A bigger legislature costs more money.
How much do we spend now? What is the marginal per-representative cost? Could staff-per-rep level go down?
That depends entirely on what the job of a representative is and going into that, I believe, violates your limitation on discussing whether more representatives is just on principle better.
First I was asking about the total cost of congress, a factual question. The other part about marginal cost does bring up more questions that go beyond this thread. I would guess that larger overall membership might reduce the need for staff per member, but other than that, cost per member would probably be similar to now, and marginal cost probably is not the best way to look at this.
However, you did bring it up, it fits this thread better than any of my other threads… So, do you know what it costs to run congress? Would increasing it by a factor of 10 be significant to the overall federal budget? Are we talking over a $billion a year?

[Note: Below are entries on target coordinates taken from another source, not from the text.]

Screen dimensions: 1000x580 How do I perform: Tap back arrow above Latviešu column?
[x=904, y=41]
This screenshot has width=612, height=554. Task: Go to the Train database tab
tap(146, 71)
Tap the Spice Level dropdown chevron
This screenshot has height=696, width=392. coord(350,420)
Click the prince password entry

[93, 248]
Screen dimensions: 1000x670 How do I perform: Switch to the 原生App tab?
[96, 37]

If you increased the number of congressmen by 20 fold, there would be so many bills that you would never be able to get yours up for a vote unless you could attach your bill to some other “must pass” legislation or a larger bill that is proposed by the chairman of some committee. Very few other bills will be able to generate the organic support to make it to a vote.

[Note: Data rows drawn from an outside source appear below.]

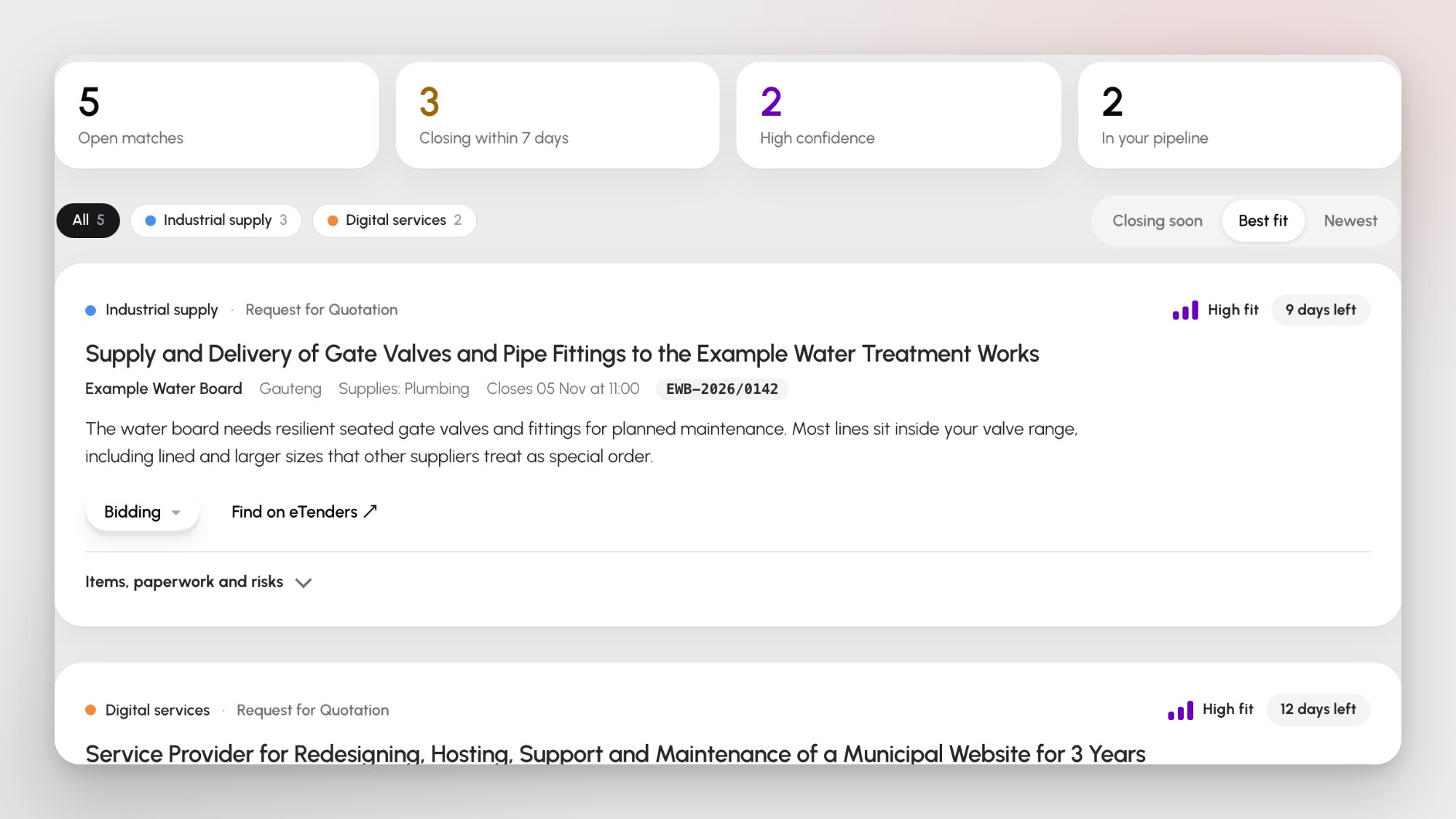The image size is (1456, 819).
Task: Filter by Industrial supply category
Action: pyautogui.click(x=216, y=220)
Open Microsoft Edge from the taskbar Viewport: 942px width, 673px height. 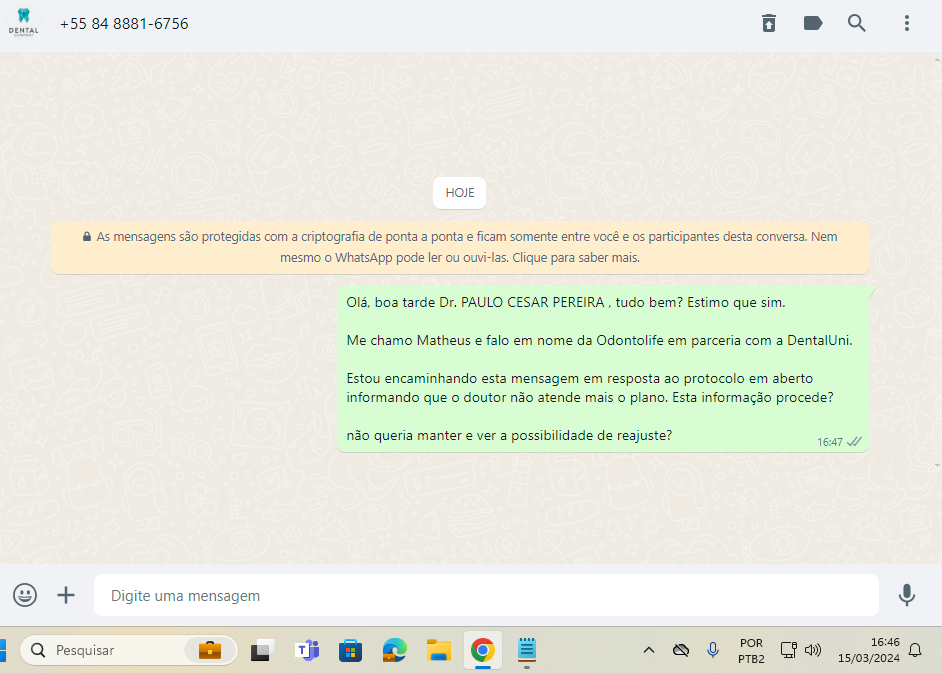[x=394, y=650]
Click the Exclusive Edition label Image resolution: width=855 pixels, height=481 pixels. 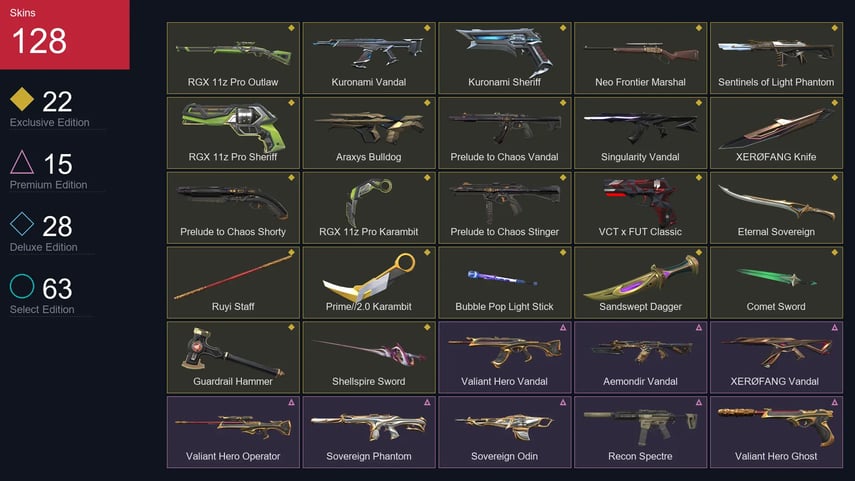50,123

It’s obviousl that if you increase the number of congressmen by 20-fold, Congress is going to have to work very differently from the way it works today. It’s just silly to think that an assembly of 8,000 members is going to function like an assembly of 400. Most likely in the enlarged congress promoting Bills will be a negligible part of an individual congressman’s activities.
So DagNation’s question of how cost-per-member would change in an enlarged Congress can’t be answered unless we first of all work out what the work of a member in such an assembly would involve, and how that would differ from the work they do today. To do that new work, they might need many more staff, or many fewer; we can’t say until we know what they would do.